PORTLAND, Ore. (KOIN) -- A new independent audit of Portland police shootings shows issues with the bureau's use of deadly force.
The audit also found officers violated policy when chasing armed suspects and that investigators held witnesses to shootings for an unreasonable amount of time. And it determined that internal findings by police commanders had inaccurate accounts of what happened.
The outside review also showed officers failed to preserve crime scenes by moving evidence.
In all, the audit found about 80 things that have to change going forward.
"It is scathing," said Portland Mayor Charlie Hales of the newest report. "I won't rest until I know the Portland Police Bureau is working as a partner with the community to make Portland safer."
Hales, as mayor, also serves as the city's police commissioner.

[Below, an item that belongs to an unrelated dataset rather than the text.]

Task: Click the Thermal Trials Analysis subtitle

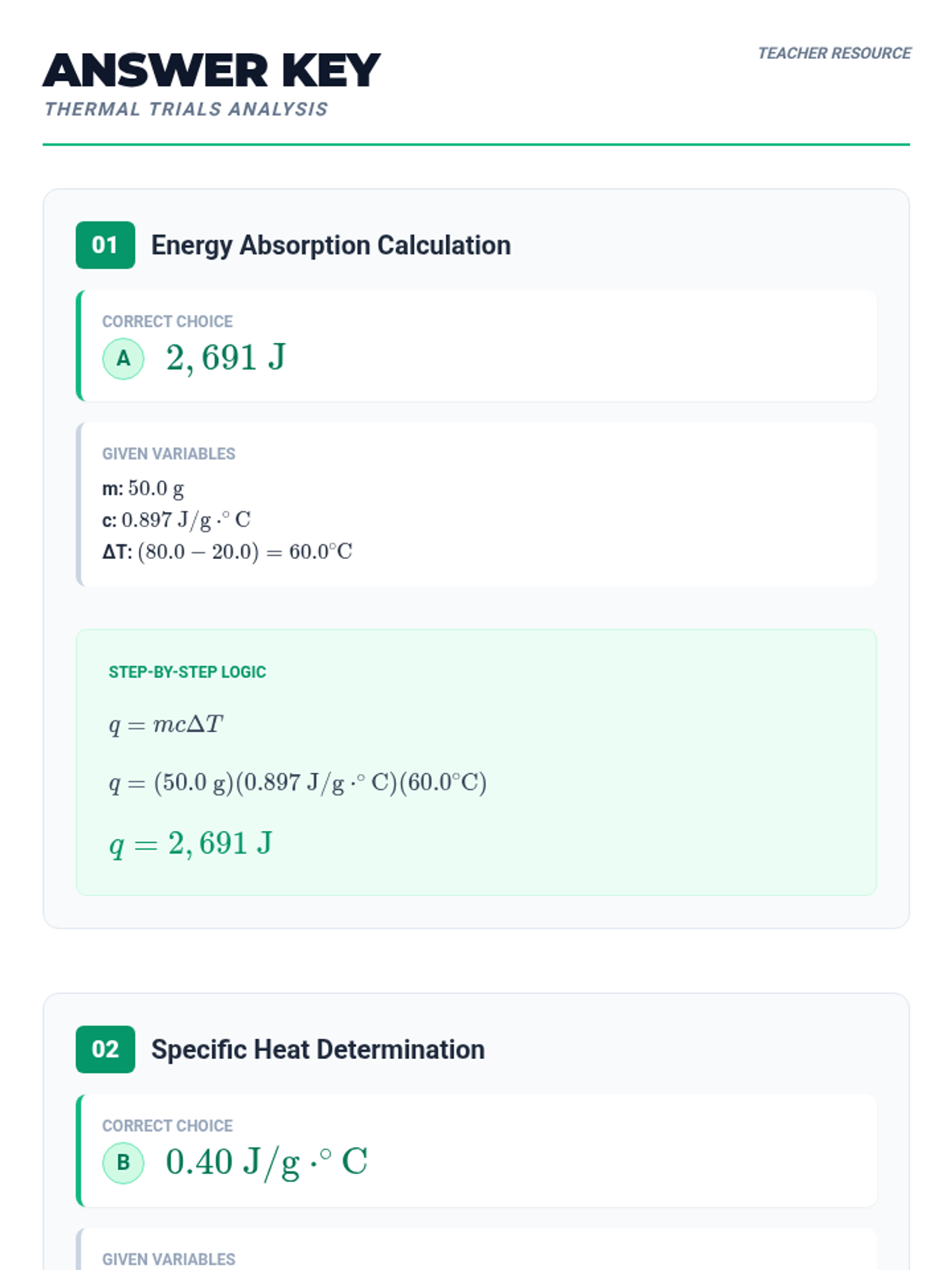Action: (x=186, y=110)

"We're taking this seriously," Hales said. "We're not defensive about it we're taking it to heart and we're making changes."
Hales said the bureau already is making changes to how it handles certain situations, such as the questioning of shooting witnesses. It's reportedly also shoring up its disciplinary policy.

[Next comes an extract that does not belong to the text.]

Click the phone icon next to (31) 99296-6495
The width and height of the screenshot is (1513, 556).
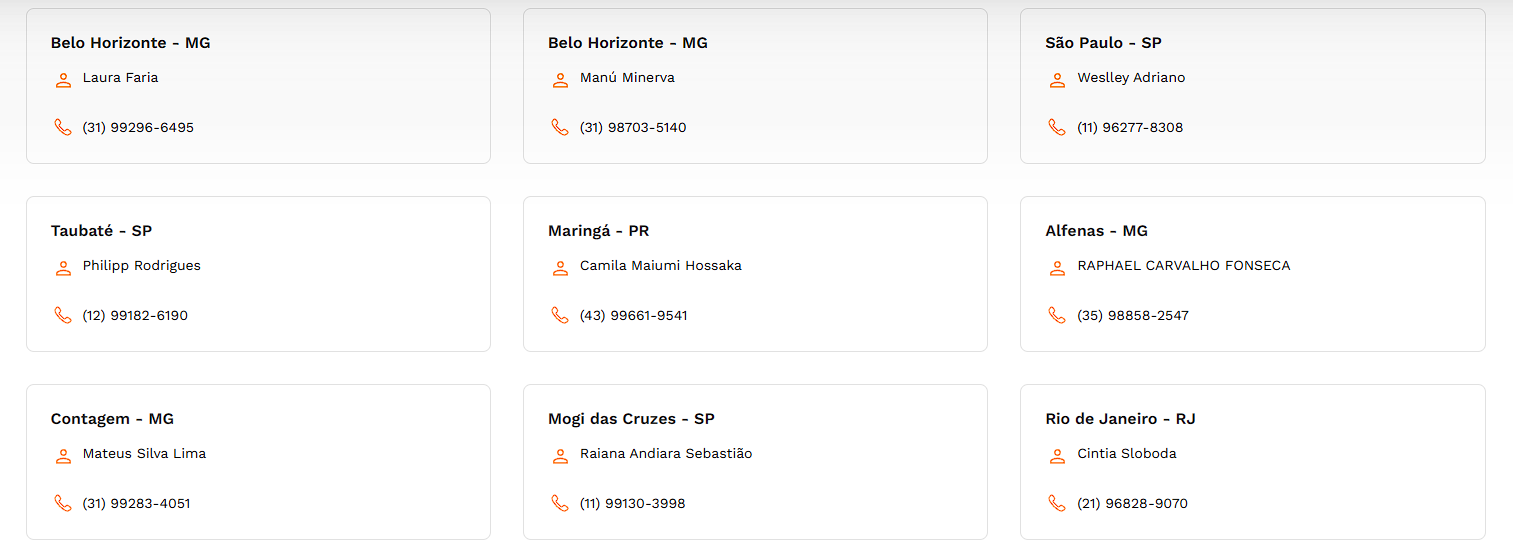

"We've created a new discipline matrix," he said. The matrix "says if you've made this mistake you can expect to be disciplined this way -- giving our officers the certainty there will be consequences and also the community the confidence we won't just sweep things under the rug."
The review suggests the Portland Police Bureau also tighten its recently revised stun-gun policy.
"We're training our officers to those rules right now," Hales said.